- SOURCE DOCUMENT:
--------

An ALJ's articulation of reasons for giving less than controlling weight to a treating source's RFC assessment must, of course, be supported by substantial evidence. See, e.g., Gilabert v. Commissioner of Soc. Sec., 396 Fed. App'x 652, 655 (11th Cir. Sept. 21, 2010) (per cuiam) ("Where the ALJ articulated specific reasons for failing to give the opinion of a treating physician controlling weight, and those reasons are supported by substantial evidence, there is no reversible error. In this case, therefore, the critical question is whether substantial evidence supports the ALJ's articulated reasons for rejecting Thebaud's RFC.") (citing Moore v. Barnhart, 405 F.3d 1208, 1212 (11th Cir. 2005)); D'Andrea v. Commissioner of Soc. Sec. Admin., 389 Fed. App'x 944, 947-48 (11th Cir. July 28, 2010) (per curiam) (same).
In Green, such linkage was easily identified since the documentary evidence remaining after the ALJ properly gave less than controlling weight to the RFC opinion of the treating physician "was the office visit records from Dr. Bryant and Dr. Ross that indicated that [claimant] was managing her respiration problems well, that she had controlled her hypertension, and that her pain could be treated with over-the-counter medication." 223 Fed. App'x at 923-24. Based upon such nominal clinical findings, the court in Green found "substantial evidence support[ing] the ALJ's determination that Green could perform light work." Id. at 924; see also Hovey v. Astrue, Civil Action No. 1:09CV486-SRW, 2010 WL 5093311, at *13 (M.D. Ala. Dec. 8, 2010) ("The Eleventh Circuit's analysis in Green, while not controlling, is persuasive, and the court finds plaintiff's argument . . . that the ALJ erred by making a residual functional capacity finding without an RFC assessment from a physician without merit. In formulating plaintiff's RFC in the present case, the ALJ—like the ALJ in Green—relied on the office treatment notes of plaintiff's medical providers.").
Therefore, decisions, such as Stephens v. Astrue, No. CA 080163C, 2008 WL 5233582 (S.D. Ala. Dec. 15, 2008), in which a matter is remanded to the Commissioner because the "ALJ's RFC determination [was not] supported by substantial and tangible evidence" still accurately reflect the view of this Court, but not to the extent that such decisions are interpreted to require that "substantial and tangible evidence" must—in all cases—include an RFC or PCE from a physician. See id. at *3 ("[H]aving rejected West's assessment, the ALJ necessarily had to point to a PCE which supported his fifthstep determination that Plaintiff can perform light work activity.") (emphasis added). But, because the record in Stephens
contain[ed] no physical RFC assessment beyond that performed by a disability examiner, which is entitled to no weight whatsoever, there [was] simply no basis upon which this court [could] find that the ALJ's light work RFC determination [was] supported by substantial evidence. [That] record [did] not reveal evidence that would support an inference that Plaintiff [could] perform the requirements of light work, and certainly an ALJ's RFC determination must be supported by substantial and tangible evidence, not mere speculation regarding what the evidence of record as a whole equates to in terms of physical abilities.

--------

- DATA SECTION:
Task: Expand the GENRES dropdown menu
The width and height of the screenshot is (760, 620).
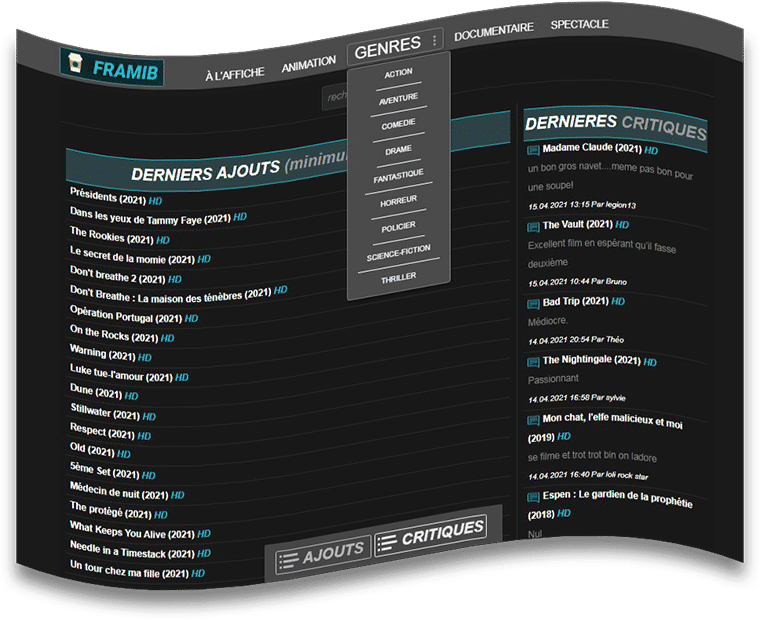Action: [387, 45]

--------

- TASK INSTRUCTIONS:
**A.** In the legal excerpt, what did the office visit records in Green indicate about the claimant's pain?
**B.** List every court decision the legal excerpt cites by case name.

- TASK SOLUTIONS:
**A.** They indicated that her pain could be treated with over-the-counter medication.

**B.**
- Gilabert v. Commissioner of Soc. Sec.
- Moore v. Barnhart
- D'Andrea v. Commissioner of Soc. Sec. Admin.
- Green
- Hovey v. Astrue
- Stephens v. Astrue